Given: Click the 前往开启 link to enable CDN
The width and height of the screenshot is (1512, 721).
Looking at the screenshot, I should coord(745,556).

---

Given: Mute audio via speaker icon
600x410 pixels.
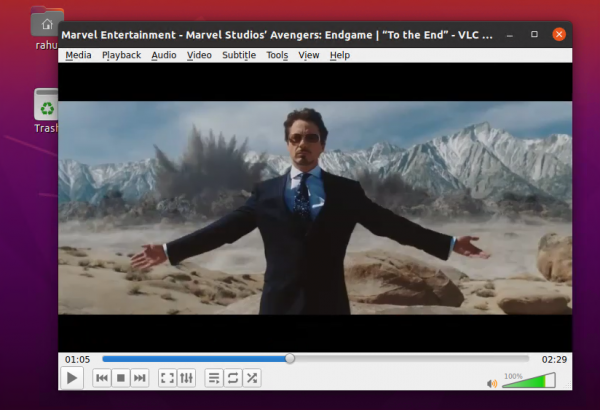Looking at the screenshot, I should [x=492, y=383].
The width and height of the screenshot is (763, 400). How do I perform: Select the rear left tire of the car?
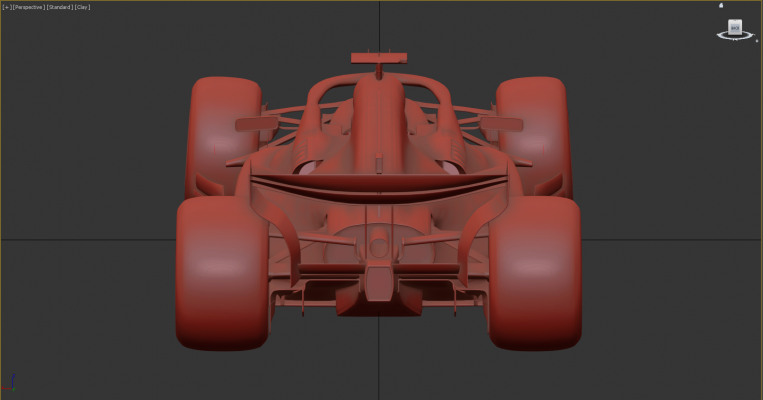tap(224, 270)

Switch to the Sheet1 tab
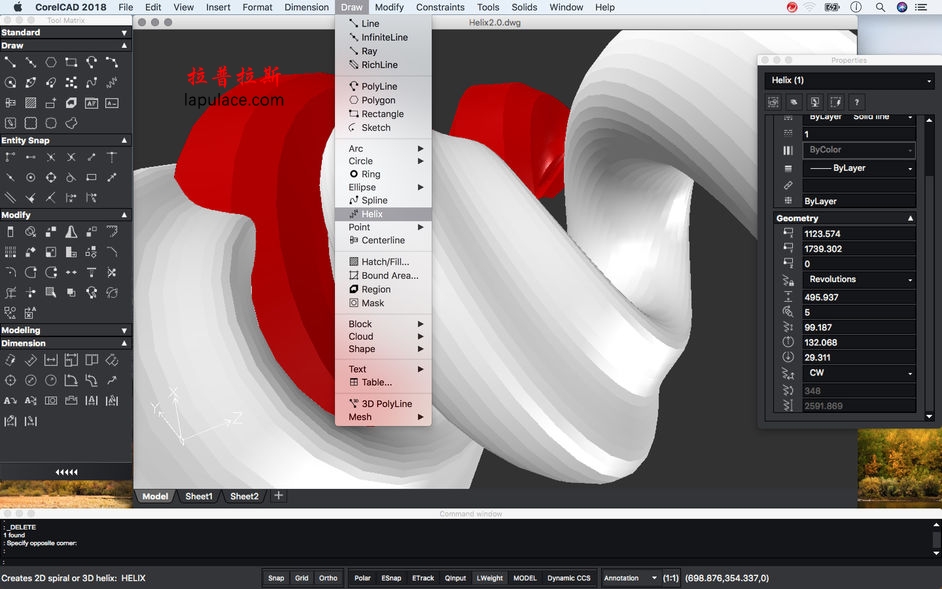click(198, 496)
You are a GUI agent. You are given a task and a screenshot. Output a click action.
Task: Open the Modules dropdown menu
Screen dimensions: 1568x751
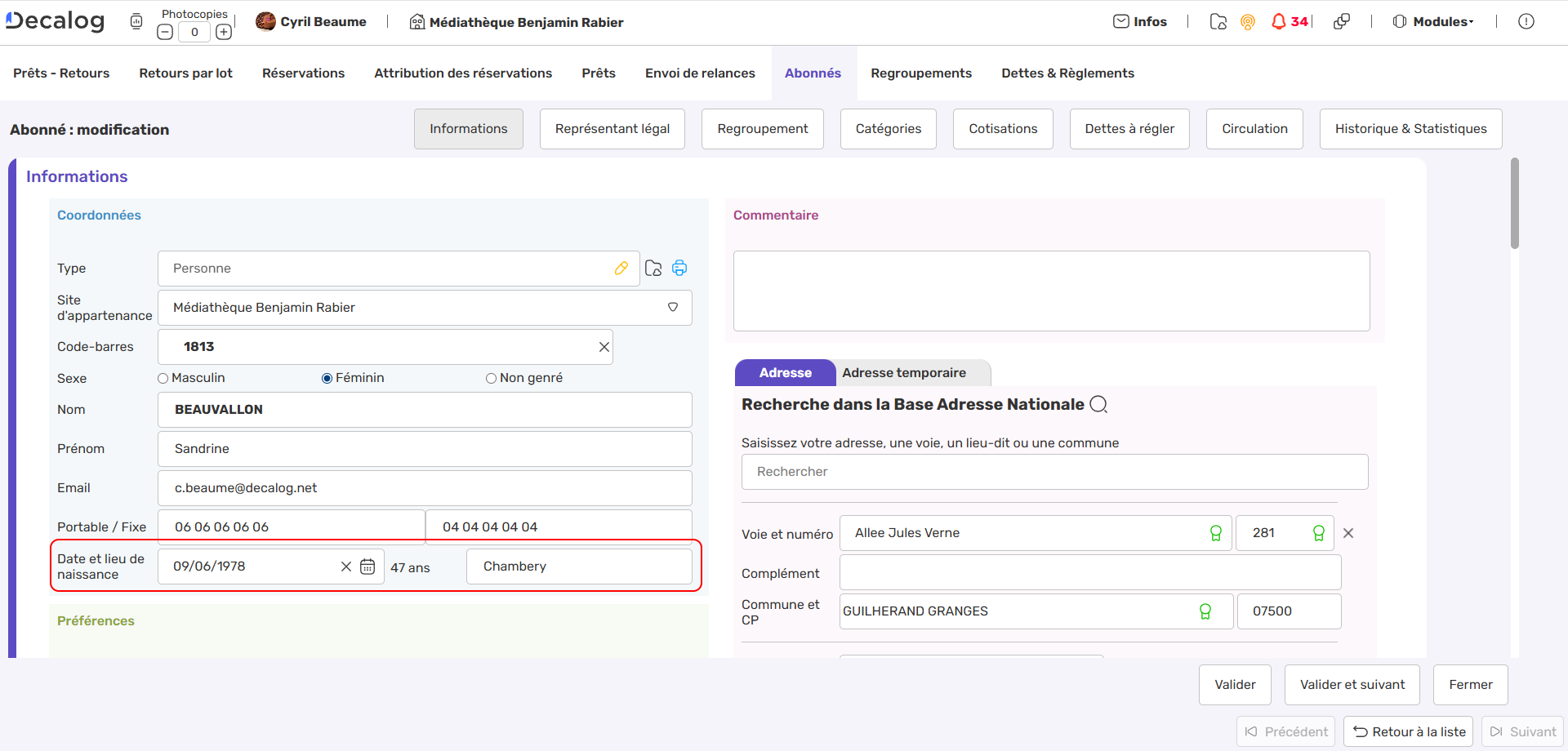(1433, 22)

--

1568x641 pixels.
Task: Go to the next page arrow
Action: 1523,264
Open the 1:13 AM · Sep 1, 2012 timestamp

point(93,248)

(Directive) Arrange the lines from the one containing "Given: Click the 前往开启 link to enable CDN" through the one containing "Looking at the screenshot, I should coord(745,556).", inclusive, as a Markdown table with the columns Row and Text, leaving out any blank lines.

(The completed task)
| Row | Text |
|---|---|
| 1 | Given: Click the 前往开启 link to enable CDN |
| 2 | The width and height of the screenshot is (1512, 721). |
| 3 | Looking at the screenshot, I should coord(745,556). |